Hacker News new | ask | show | jobs
by ChuckMcM 3141 days ago
It is important to consider that once you put something away it can start earning money on its own. So if you work backwards, lets assume you save your 25K/year in your 401k and you add 25K/year in just part of your income. That is 50K/year which when you are young is perhaps half your salary and 20 years later is perhaps 1/4th or 1/5th (assuming you go from making $100K / year early on and eventually get to $200K /year). If you look at the S&P500 [1] and no-load or zero load ETFs, you can get an average annualized rate of return of ~ 7%. Do the math (here is a convenient web site: https://www.budgetworksheets.org/invest/) and after 20 years you've got $2.1M saved. You started at 22 and you ended at 42 and now you have 10x your ending salary of $200K/year saved. When you are young and have no dependents you can save a ton of money, and the more you save, the earlier you save it, the more it piles up at the end when you need it. A couple of big signing bonuses when changing jobs, a bit of gain from the stock purchase plan. It isn't as far out of reach as you might imagine.

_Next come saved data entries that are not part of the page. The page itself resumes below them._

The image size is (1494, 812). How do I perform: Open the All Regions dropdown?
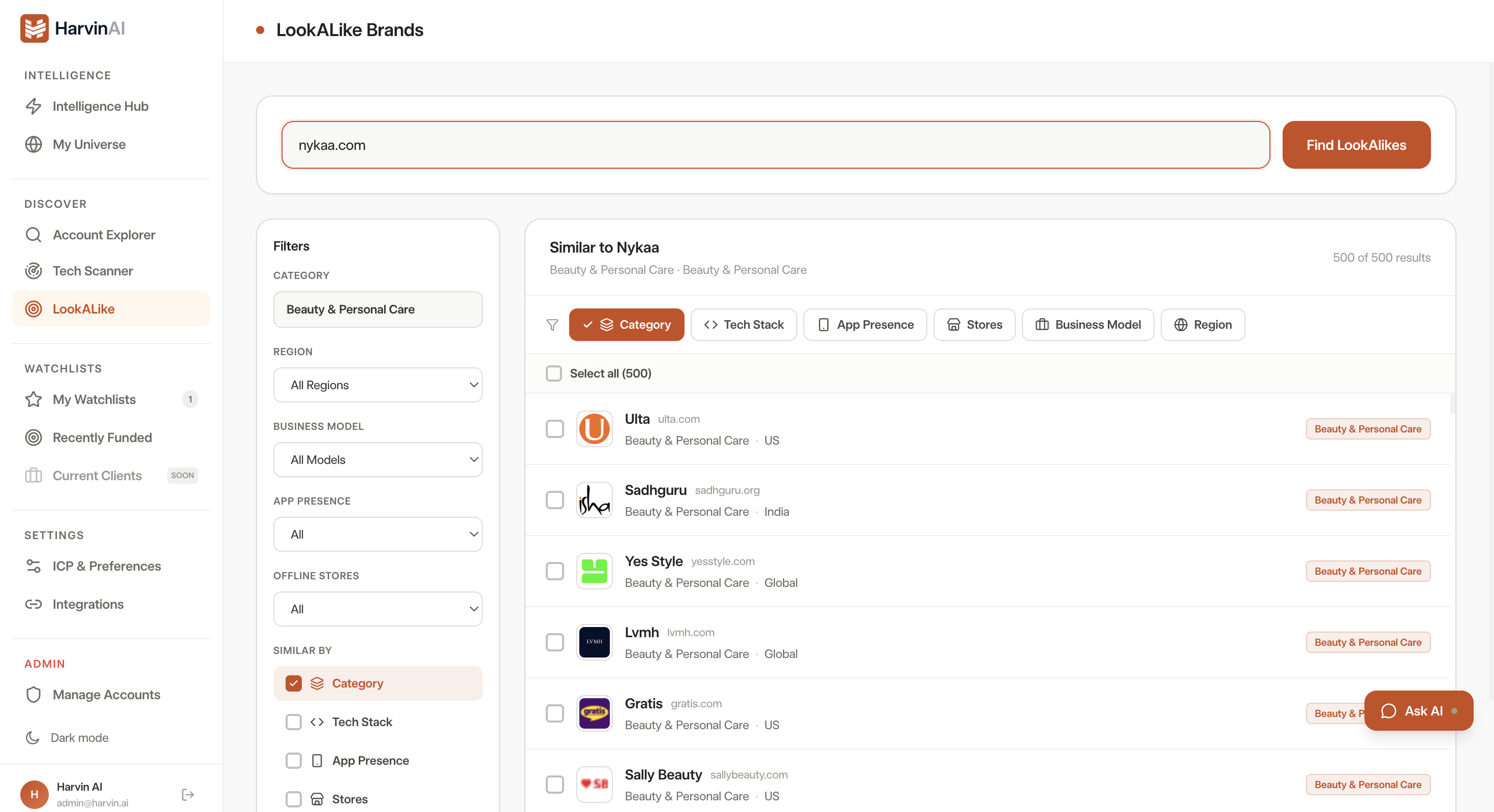pyautogui.click(x=378, y=385)
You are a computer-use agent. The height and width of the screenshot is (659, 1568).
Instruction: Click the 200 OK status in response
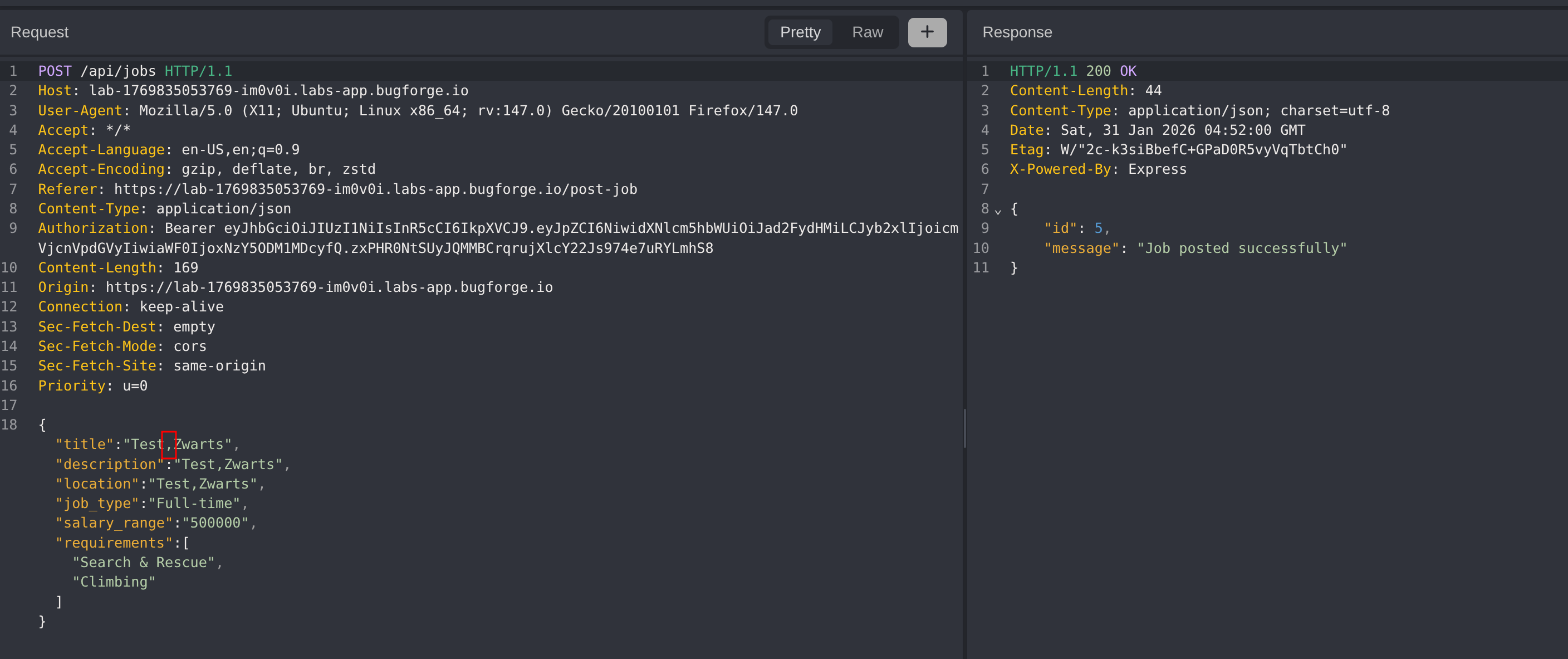click(x=1110, y=71)
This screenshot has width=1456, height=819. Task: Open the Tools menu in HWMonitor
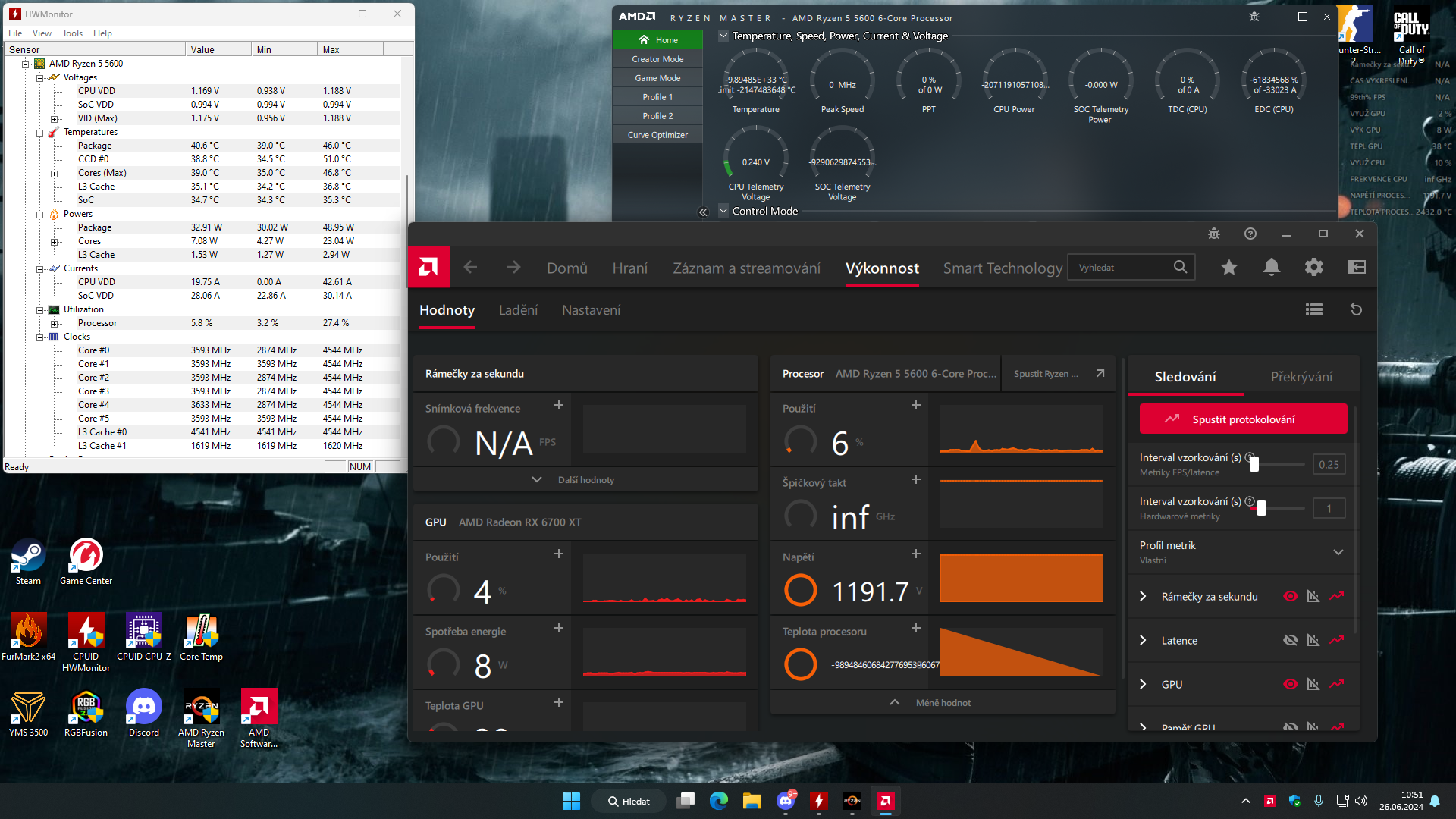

The other thing to be careful of is the who "bought real estate in the '80s, those days are long gone" kind of things. If you bought real estate in Denver in 2010 you're doing pretty well right now. If you bought 10,000 shares of Facebook stock when they IPO'd and held it (that was only 6 years ago) it would be worth over $1.75M today. I'm not trying to exploit my hindsight, I'm trying to share with you that large changes in investment value happen all the time, markets change. So you should not tell yourself that such opportunities are "mostly unavailable now" they are just as available now as they were then. Sometimes you will win and sometimes you won't but if you are reasonably diversified in your investment plan you can take advantage of a growing economy.